L'infirmière Libérale Magazine n° 346 du 01/04/2018

 

PARCOURS DE SOINS

Actualité

Sandra Mignot  

Malgré les critiques, la plateforme Inzee Care s’implante en région. Dans le Nord de la France, des établissements seront en mesure de solliciter des infirmiers par ce biais dans les semaines à venir.

Inzee Care, la plateforme de mise en relation patients (sortants d’hospitalisation)/infirmiers libéraux poursuit son lancement. Six Unions régionales de professionnels de santé (URPS)* ont été séduites, malgré les critiques énamant du Syndicat national des infirmières et infirmiers libéraux (Sniil).

Après s’être inquiétée du lien entre son principal concurrent, la Fédération nationale des infirmiers (FNI), et la société Idelyo, créatrice de l’application, le syndicat a émis des doutes, en décembre dernier, à propos de l’intérêt de ces plateformes, payantes ou gratuites, portées par des investisseurs ou par des infirmiers. Au point, qu’en région Ile-de-France, malgré un groupe de travail ayant étudié trois types de solutions, aucune n’a finalement été retenue.

Service gratuit

C’est pourtant à Paris qu’Inzee Care est née. D’abord expérimentée au sein d’une association adhoc, Assolidel. Le logiciel est activé par des établissements de santé avant la sortie de leur patient pour lui trouver une idel (préalablement inscrite via une application smartphone) si des soins sont prescrits. « Si le patient est déjà suivi par une infirmière, et que sa carte de coordination est à jour (un dispositif mis en place pour les URPS où sont enregistrés son médecin traitant, son Idel voire son kiné), on enverra la demande de soin à son équipe, qui aura le choix de refuser. Mais s’il n’y a personne, que le patient n’est pas suffisamment autonome pour chercher un professionnel de lui même, alors nous enverrons la proposition et les Idels enregistrés de sa zone répondrons. » Aucune donnée de santé n’est échangée. L’infirmier doit appeler l’établissement d’hospitalisation dans les vingt minutes qui suivent pour avoir les coordonnées du patient. Le service est gratuit pour toutes les parties, puisque financé par l’URPS.

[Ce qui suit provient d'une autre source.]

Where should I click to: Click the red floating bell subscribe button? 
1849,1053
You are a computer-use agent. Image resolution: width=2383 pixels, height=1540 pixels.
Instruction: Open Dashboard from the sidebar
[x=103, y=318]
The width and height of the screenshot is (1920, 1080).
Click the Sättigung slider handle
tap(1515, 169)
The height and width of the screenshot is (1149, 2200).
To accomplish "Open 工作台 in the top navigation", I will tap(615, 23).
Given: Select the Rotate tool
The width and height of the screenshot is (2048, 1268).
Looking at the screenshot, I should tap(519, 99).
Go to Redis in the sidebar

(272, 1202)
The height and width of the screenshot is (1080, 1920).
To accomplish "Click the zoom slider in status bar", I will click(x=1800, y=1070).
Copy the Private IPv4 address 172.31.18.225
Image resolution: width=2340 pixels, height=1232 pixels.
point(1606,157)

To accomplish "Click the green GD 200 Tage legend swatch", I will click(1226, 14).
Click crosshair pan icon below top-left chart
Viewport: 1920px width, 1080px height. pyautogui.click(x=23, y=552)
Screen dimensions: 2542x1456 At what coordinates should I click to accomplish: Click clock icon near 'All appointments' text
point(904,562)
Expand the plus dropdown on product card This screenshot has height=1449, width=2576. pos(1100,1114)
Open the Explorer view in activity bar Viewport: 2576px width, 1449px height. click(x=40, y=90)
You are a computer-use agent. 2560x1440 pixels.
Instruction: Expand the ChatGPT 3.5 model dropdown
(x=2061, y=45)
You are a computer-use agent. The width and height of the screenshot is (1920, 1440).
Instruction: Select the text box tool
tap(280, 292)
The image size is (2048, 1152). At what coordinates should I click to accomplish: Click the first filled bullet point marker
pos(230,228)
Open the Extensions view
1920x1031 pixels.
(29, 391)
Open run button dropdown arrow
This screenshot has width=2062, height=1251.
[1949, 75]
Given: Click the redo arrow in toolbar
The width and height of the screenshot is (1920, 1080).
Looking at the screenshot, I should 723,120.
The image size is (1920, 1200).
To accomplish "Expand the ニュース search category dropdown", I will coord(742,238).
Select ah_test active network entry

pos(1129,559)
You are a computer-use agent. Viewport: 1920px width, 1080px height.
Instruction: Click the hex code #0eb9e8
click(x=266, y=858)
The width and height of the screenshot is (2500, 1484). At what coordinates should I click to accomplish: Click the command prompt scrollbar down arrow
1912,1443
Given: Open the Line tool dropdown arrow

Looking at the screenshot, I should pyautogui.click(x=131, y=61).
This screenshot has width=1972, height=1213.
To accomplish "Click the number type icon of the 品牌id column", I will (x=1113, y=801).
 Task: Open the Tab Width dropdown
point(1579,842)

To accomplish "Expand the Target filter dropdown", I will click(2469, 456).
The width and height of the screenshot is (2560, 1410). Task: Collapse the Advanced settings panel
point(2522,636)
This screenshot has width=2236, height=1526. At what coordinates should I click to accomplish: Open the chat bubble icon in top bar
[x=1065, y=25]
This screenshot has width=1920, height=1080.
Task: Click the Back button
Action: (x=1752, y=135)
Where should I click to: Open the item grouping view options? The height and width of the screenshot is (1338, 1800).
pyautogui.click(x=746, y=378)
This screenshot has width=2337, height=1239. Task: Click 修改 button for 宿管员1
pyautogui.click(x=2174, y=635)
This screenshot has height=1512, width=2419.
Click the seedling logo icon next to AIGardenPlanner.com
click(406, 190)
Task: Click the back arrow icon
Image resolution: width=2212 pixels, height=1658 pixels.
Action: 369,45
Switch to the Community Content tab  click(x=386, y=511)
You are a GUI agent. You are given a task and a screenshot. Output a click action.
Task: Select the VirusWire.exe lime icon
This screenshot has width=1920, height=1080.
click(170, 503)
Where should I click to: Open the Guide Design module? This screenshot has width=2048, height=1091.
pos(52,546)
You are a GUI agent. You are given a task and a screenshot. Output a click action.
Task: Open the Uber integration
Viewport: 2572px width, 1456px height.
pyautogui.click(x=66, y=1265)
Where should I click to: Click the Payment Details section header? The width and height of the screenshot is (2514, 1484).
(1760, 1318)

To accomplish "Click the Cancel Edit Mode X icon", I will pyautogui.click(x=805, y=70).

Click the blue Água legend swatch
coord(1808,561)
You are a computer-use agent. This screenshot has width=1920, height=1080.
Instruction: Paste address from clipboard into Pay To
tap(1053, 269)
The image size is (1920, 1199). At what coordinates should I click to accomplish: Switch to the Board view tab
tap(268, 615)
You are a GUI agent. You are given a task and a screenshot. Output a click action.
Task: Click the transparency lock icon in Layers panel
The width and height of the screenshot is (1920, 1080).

80 % des Hauts-de-France couverts

Dans les Hauts-de-France, l’une des premières régions à avoir adopté la plateforme, l’URPS affiche déjà un taux de couverture de 80 % du territoire. Quelques 1 330 comptes ont été ouverts. Compte-tenu du fait que certains inscrits sont des cabinets, et non des infirmiers solo, Franck Pérez, chargé du projet à l’URPS Haut-de-France estime qu’environ 1 600 professionnels se sont connectés (pour 7 400 enregistrés dans le fichier Adeli). « Nous n’avons pas encore fait entrer les établissements hospitaliers dans la boucle, commente-t-il. Nous attendions d’avoir un nombre suffisant de comptes. Dans ce genre de projet, si vous vous lancez trop tôt, que les établissements échouent dans leur recherche une fois, deux fois, il risque de ne pas y avoir de troisième tentative. »L’URPS est en train de finaliser une convention avec cinq établissements pilotes.

Pour l’heure, la structure régionale enregistre les comptes des professionnels, les vérifie et les valide. « On s’assure que tout est bien rempli : type de soins, zone d’activité, numéro Adeli, etc. Parfois la zone n’a pas été définie, on en propose une par rapport à l’adresse du cabinet et l’Idel peut corriger mais la validation par l’équipe URPS est indispensable. » Ce contrôle permettra également de s’assurer que les établissements ne contactent pas toujours les mêmes professionnels.

« Tout cela est transparent »

Le Sniil semble s’inquiéter que la FNI cherche à promouvoir une initiative pour se verser des dividendes. Inzee Care est, en effet, détenue majoritairement par une société par actions simplifiée unipersonnelle ou SASU dont l’actionnaire majoritaire est la fédération. Une position légitime ? « Oui, dès lors que l’objectif de cette entreprise correspond à l’objet social du syndicat, à savoir protéger les intérêts de la profession », répond Daniel Guillerm, vice-président de la FNI. Et l’infirmier de souligner que les syndicats, dont la FNI, ont déjà des filiales dans le domaine de la formation ou du conseil juridique. « Cela devrait rassurer la profession que ce soit un syndicat derrière ce projet, plutôt que des actionnaires qui n’ont rien à voir avec les professions de santé. Les actionnaires minoritaires, infirmiers, ont en outre signé un pacte d’actionnaire leur interdisant de toucher le moindre dividende pendant trois ans. Tout cela est transparent et présenté aux URPS en même temps que l’appli. Rien ne nous empêchera d’avancer. »

* Hauts-de-France, Bretagne, Nouvelle Occitanie, Guadeloupe, Nouvelle Aquitaine, Centre Val-de-Loire.